Too few Third Basemen in Cooperstown
The Hall of Fame now has 17 third basemen on its rolls. That’s the fewest for any defensive position (the Hall classifies three players as designated hitters).
However, Rolen is just the second player to primarily play third base who has been elected since Wade Boggs, who debuted in 1982, with Chipper Jones. In the last 50 years, since 1973, when both Mike Schmidt and George Brett debuted, the Hall of Fame has elected only five players who were really third basemen, including Rolen.
Part of the reason for the dearth of Hall of Fame third baseman, even going back to the start of the institution in 1936 (first ballot) and 1939 (doors opened) has been the difficulty in evaluating the defensive value of a player at the hot corner.
In the first half of the 20th century, third basemen were usually seen as “defense-first” players, valued for their range, hands, and throwing arm. Offense, if any, was considered a bonus. Only in the late 1930s and into the 1940s did many teams begin seeking power hitters for the position. Eddie Mathews changed how people looked at third base, but even after his brilliant career, and that of Brooks Robinson, who debuted in the 1950s, the Hall was slow to elect third basemen.

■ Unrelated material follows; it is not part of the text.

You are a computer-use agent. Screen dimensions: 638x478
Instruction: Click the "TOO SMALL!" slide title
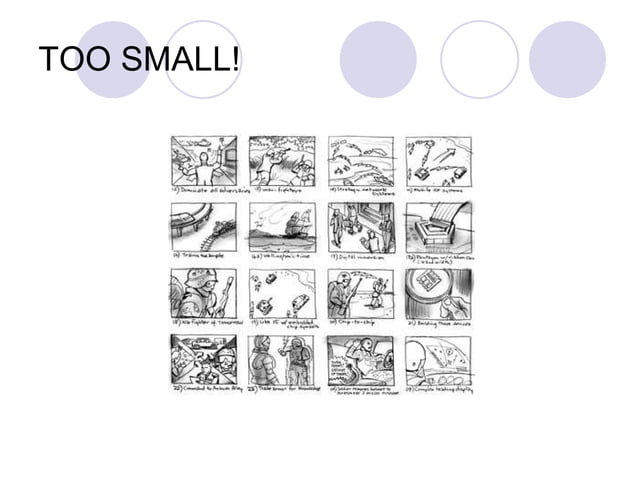pos(139,59)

Of the four great 1960s third basemen (Mathews, Robinson, Ken Boyer, and Ron Santo), only two were ushered into Cooperstown with acclimation. Santo was finally elected 38 years after his final game, by a veterans committee. Boyer, who has credentials somewhat similar to those of Rolen, was on the ballot for 15 years but failed to earn as much as 30 percent support.
While the Hall of Fame voting body has been comfortable electing “second-tier” players at the outfield and first base position, third basemen have typically had to be elite to get their plaque. Before his election, Rolen’s career bWAR of 70.1 was 11th among players not in Cooperstown. Four of the top 29 remaining on that list are third basemen.
Cardinals or Phillies? Which Team Cap Will be on Rolen’s Hall Plaque?
Controversy often arises over the cap a player is depicted wearing on his Hall of Fame plaque. Players are not inducted officially “as” members of certain teams, but many misguided fans get prickly over the distinction. When Greg Maddux was elected in 2014, he asked to have his cap logo blank, because he was torn between his allegiance to the Chicago Cubs, where he started his career, and the Atlanta Braves, where he won most of his Cy Young Awards and a World Series title. That decision rubbed some fans the wrong way.
Rolen played 844 games for the Phillies and 661 for the Cardinals. He played parts of seven seasons for Philadelphia, the team that drafted him, and parts of six seasons for the Cardinals, where he was part of two pennant-winning teams and a World Series champion. He had more hits, home runs, and RBI as a Philly, but his OPS+ was essentially the same with both teams (126 for the Phils and 127 for the Cardinals).
Ultimately, the Hall of Fame decides what cap logo, if any, appears on the plaque for an inductee. When Gary Carter was elected, the Hall overruled Carter’s desire to have a Mets logo, insisting his legacy would be better suited if his plaque featured the cap of the defunct Montreal Expos. That decision was made with baseball history in mind. But Rolen’s case could be trickier. It does seem that the Cardinals fan base more readily accepts Rolen as one of their own than the Philadelphia fans.